Acabo de ler, uma vez mais, a última entrevista longa que concedeu Glauber, em 1980, à imprensa. Concedeu-a a Reali Júnior, de ``O Estado de S.Paulo". Glauber evoca, nesse tristíssimo depoimento, não só o Lima Barreto cineasta, que muito admirava, como, talvez sobretudo, o seu irmão de miséria. Glauber acabava de apresentar, no Festival de Veneza, seu ``A Idade da Terra". O filme foi um fracasso tão grande e caiu em tamanho esquecimento que não consegui vê-lo até hoje.
Lembrei os dias que passei preso, na Polícia do Exército do Rio, com Glauber e mais seis companheiros, em 1965, depois de vaiarmos o marechal-presidente Castelo Branco na frente do Hotel Glória. Os primeiros dias de cárcere nós os vivemos apenas no medo do que poderia nos ocorrer. Vieram depois dias de relativa tranquilidade, quando nos organizamos, criando uma rotina de prisioneiros.
Foi então que tivemos a boa notícia de que podíamos receber a visita de parentes. Apesar de tão terno, tão amigo dos seus, tão baiano, Glauber foi o único a fazer cara triste ao ouvir a boa nova. E me confiou: ``Vêm aí as notícias de fora. Vai começar tudo de novo".

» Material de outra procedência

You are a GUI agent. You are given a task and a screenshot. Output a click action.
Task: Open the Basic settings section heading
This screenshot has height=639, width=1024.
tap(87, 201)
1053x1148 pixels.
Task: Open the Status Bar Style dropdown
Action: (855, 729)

Na entrevista ao ``Estado", em 1980, Glauber, que morreria em agosto de 1981, lamentou sua pobreza e partiu para o delírio: ``Sou famosíssimo e paupérrimo. (...) Mais pobre do que eu só tem o Lima Barreto. Fui ficando tão pobre que cheguei à conclusão que deveria enfrentar tudo isso com um paradoxo. (...) Comecei a pensar que o cinema está chegando ao poder. Analisando a crise política brasileira cheguei à conclusão de que poderia me apresentar como candidato à Presidência da República".
O que Glauber estava na verdade tentando dizer é que se o povo brasileiro queria que ele fizesse ainda algum filme deveria elegê-lo presidente. Por outras palavras, deveria dar-lhe o PIB, o Produto Interno Bruto nacional para que ele o transformasse, ele, cineasta em transe de miséria absoluta, em alguma outra ``Terra em Transe". Será que o único caminho que divisamos para o cinema latino-americano é transformar diretores cinematográficos em presidentes das 21 repúblicas?
Eis o que eu teria perguntado à multidão reunida no Banco do Brasil caso Gabo tivesse comparecido ao encontro.